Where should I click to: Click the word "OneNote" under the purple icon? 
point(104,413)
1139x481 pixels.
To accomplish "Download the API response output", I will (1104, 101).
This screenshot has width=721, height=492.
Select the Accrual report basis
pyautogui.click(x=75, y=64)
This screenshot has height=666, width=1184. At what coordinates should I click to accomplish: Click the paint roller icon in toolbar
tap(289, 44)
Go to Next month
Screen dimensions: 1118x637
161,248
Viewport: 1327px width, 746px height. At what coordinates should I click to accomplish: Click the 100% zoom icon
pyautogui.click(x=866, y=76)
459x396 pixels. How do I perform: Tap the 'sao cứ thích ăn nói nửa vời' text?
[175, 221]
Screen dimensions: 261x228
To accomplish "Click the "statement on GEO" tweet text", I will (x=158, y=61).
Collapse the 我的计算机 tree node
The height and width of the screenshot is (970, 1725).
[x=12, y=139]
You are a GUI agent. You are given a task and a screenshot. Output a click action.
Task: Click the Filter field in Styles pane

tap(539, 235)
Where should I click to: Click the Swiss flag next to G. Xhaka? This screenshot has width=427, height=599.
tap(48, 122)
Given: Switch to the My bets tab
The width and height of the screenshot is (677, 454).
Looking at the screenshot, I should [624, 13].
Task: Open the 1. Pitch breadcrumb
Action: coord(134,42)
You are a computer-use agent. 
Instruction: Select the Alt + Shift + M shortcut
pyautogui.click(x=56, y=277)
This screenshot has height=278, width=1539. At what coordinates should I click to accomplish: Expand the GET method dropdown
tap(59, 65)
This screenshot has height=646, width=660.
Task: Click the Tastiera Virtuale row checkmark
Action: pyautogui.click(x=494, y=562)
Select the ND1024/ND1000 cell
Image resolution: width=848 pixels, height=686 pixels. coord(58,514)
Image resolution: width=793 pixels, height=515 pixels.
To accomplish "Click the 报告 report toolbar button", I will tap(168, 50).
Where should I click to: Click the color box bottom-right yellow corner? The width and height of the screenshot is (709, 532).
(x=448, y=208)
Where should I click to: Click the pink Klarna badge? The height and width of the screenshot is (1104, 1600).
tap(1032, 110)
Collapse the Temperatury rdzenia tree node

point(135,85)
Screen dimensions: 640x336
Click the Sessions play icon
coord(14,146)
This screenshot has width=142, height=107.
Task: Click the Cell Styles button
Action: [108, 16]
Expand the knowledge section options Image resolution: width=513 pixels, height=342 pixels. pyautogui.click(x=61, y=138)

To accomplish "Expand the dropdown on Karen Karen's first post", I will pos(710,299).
# # #
**Directions for this task**
Retype the lines above verbatim.

**Exercise response**
Where should I click to: Click the word "OneNote" under the purple icon? 
point(104,413)
1139x481 pixels.
To accomplish "Download the API response output", I will (1104, 101).
This screenshot has width=721, height=492.
Select the Accrual report basis
pyautogui.click(x=75, y=64)
This screenshot has height=666, width=1184. At what coordinates should I click to accomplish: Click the paint roller icon in toolbar
tap(289, 44)
Go to Next month
Screen dimensions: 1118x637
161,248
Viewport: 1327px width, 746px height. At what coordinates should I click to accomplish: Click the 100% zoom icon
pyautogui.click(x=866, y=76)
459x396 pixels. How do I perform: Tap the 'sao cứ thích ăn nói nửa vời' text?
[175, 221]
Screen dimensions: 261x228
To accomplish "Click the "statement on GEO" tweet text", I will (x=158, y=61).
Collapse the 我的计算机 tree node
The height and width of the screenshot is (970, 1725).
[x=12, y=139]
You are a GUI agent. You are given a task and a screenshot. Output a click action.
Task: Click the Filter field in Styles pane

tap(539, 235)
Where should I click to: Click the Swiss flag next to G. Xhaka? This screenshot has width=427, height=599.
tap(48, 122)
Given: Switch to the My bets tab
The width and height of the screenshot is (677, 454).
Looking at the screenshot, I should [624, 13].
Task: Open the 1. Pitch breadcrumb
Action: coord(134,42)
You are a computer-use agent. 
Instruction: Select the Alt + Shift + M shortcut
pyautogui.click(x=56, y=277)
This screenshot has height=278, width=1539. At what coordinates should I click to accomplish: Expand the GET method dropdown
tap(59, 65)
This screenshot has height=646, width=660.
Task: Click the Tastiera Virtuale row checkmark
Action: pyautogui.click(x=494, y=562)
Select the ND1024/ND1000 cell
Image resolution: width=848 pixels, height=686 pixels. coord(58,514)
Image resolution: width=793 pixels, height=515 pixels.
To accomplish "Click the 报告 report toolbar button", I will tap(168, 50).
Where should I click to: Click the color box bottom-right yellow corner? The width and height of the screenshot is (709, 532).
(x=448, y=208)
Where should I click to: Click the pink Klarna badge? The height and width of the screenshot is (1104, 1600).
tap(1032, 110)
Collapse the Temperatury rdzenia tree node

point(135,85)
Screen dimensions: 640x336
Click the Sessions play icon
coord(14,146)
This screenshot has width=142, height=107.
Task: Click the Cell Styles button
Action: [108, 16]
Expand the knowledge section options Image resolution: width=513 pixels, height=342 pixels. pyautogui.click(x=61, y=138)

To accomplish "Expand the dropdown on Karen Karen's first post", I will pos(710,299).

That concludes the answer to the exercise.